Standard-triumph chairman Sir John Black wanted to take on MG with an affordable parts-bin roadster – and the 20TS prototype, which emerged from the Banner Lane experiment­al department in October 1952, was the result. It used a shortened Standard Eight chassis and the 2.0-litre Vanguard engine, and featured a strangely dumpy rear end with an exposed spare wheel and no boot.

Public response at the 1952 London Motor Show was muted. Black was disappoint­ed, but was keen to stress the new car’s sporting credential­s. Because Standard-triumph had supported BRM’S V16 Grand Prix project, Black asked EXERA and BRM test driver Ken Richardson – who had just been made redundant – to try out the 20TS.

‘It’s the most bloody awful car I’ve ever driven,’ was Richardson’s unflatteri­ng response. Chassis flex was pronounced and Richardson proclaimed it a ‘death trap’, but he agreed to develop the car into something capable of outperform­ing offerings from MG and Sunbeam.

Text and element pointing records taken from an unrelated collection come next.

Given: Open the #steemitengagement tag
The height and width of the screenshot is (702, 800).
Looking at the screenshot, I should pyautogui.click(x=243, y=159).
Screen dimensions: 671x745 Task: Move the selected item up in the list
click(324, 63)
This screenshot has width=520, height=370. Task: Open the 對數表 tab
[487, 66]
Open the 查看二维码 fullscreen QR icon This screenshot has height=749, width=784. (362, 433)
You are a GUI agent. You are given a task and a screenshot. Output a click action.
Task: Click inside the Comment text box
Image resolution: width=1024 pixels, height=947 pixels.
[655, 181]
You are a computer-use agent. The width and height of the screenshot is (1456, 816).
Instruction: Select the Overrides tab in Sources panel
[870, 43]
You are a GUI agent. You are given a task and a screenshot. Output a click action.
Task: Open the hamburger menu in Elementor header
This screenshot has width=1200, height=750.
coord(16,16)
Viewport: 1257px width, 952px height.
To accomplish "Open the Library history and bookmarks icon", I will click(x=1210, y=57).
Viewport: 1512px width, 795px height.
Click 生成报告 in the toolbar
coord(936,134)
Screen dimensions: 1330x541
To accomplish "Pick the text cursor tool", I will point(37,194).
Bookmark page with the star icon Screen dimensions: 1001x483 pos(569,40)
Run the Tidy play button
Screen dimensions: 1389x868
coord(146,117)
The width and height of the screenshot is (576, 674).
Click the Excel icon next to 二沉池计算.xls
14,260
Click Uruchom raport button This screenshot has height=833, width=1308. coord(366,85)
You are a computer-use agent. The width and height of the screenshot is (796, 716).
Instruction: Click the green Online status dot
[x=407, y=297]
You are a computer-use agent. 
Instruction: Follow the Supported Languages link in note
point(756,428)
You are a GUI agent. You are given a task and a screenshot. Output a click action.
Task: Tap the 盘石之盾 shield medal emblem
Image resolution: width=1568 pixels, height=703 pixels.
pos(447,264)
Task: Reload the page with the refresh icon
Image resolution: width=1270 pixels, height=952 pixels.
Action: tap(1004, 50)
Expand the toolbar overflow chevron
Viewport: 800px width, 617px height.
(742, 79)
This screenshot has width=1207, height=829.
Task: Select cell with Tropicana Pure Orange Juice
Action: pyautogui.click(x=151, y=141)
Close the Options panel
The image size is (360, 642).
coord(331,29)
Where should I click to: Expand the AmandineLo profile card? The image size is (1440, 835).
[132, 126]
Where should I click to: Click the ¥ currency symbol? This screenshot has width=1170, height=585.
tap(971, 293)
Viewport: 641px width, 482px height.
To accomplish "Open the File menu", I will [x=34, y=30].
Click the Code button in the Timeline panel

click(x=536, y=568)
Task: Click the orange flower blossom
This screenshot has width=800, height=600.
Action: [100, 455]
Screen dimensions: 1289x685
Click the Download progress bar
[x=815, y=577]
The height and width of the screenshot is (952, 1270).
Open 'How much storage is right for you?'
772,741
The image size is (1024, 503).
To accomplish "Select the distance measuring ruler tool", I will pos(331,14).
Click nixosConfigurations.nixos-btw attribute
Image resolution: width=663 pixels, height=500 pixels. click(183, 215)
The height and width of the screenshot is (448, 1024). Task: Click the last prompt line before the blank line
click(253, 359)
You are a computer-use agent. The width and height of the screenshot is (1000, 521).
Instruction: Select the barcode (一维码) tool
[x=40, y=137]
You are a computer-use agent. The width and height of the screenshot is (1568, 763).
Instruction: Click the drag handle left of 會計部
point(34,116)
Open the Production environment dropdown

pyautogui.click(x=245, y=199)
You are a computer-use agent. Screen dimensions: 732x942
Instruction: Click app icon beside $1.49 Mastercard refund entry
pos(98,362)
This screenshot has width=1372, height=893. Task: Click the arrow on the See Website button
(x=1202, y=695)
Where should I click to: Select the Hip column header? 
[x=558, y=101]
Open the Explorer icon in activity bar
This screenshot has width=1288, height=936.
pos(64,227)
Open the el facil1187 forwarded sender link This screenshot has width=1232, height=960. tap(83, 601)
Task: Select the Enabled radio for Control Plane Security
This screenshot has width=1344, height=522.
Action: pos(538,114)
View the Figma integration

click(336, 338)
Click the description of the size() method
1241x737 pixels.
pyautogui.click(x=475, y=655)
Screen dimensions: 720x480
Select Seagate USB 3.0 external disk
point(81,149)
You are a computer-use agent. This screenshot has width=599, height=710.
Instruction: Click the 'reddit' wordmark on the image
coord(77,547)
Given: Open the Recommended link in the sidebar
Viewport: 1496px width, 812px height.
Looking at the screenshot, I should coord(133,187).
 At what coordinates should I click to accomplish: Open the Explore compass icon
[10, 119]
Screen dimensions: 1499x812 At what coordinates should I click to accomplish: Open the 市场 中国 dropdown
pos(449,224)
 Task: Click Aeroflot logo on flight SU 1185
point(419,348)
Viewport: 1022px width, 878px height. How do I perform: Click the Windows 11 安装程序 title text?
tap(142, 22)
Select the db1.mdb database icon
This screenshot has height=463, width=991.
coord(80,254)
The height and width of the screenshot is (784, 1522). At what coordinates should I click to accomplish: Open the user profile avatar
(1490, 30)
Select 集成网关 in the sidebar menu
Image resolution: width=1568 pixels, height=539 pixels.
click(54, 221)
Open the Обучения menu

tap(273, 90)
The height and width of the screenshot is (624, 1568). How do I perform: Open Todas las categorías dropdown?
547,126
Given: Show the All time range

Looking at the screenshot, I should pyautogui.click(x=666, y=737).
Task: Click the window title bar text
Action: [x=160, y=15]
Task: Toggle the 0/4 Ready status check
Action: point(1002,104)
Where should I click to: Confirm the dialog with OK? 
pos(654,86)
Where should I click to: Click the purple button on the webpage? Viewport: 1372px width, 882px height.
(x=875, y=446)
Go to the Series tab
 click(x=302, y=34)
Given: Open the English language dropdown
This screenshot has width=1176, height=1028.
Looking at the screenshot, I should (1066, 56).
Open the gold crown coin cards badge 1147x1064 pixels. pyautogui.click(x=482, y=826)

Thoroughly reworked as the TR2, Richardson covertly took the new car to 114mph on the Coventry ring road. Now satisfied with its handling thanks to a new bespoke chassis, Richardson decided to demonstrat­e its abilities on the Jabbeke Highway in Belgium; the so-called ‘Flying Mile’, where Jaguar and Sunbeam had proven the top speeds of its cars in front of independen­t adjudicato­rs and the motoring press.

On its first run the TR2 made 105mph but was found to be running on three cylinders. Speed trim fitted and spark plug lead re-attached, the mean of the following runs was clocked at 125mph, beating the 120mph set by Stirling Moss and Sheila van Damm in the Sunbeam Alpine two months earlier.

After the record run, Richardson ran MVC 575 as his own car while he headed up Triumph’s competitio­ns department from 1954. In response to its closure in 1961 as part of Triumph’s incorporat­ion by Leyland, Richardson destroyed the department’s paperwork, and with it proof of MVC 575’s identity. The 20TS was presumed lost for ever – until now.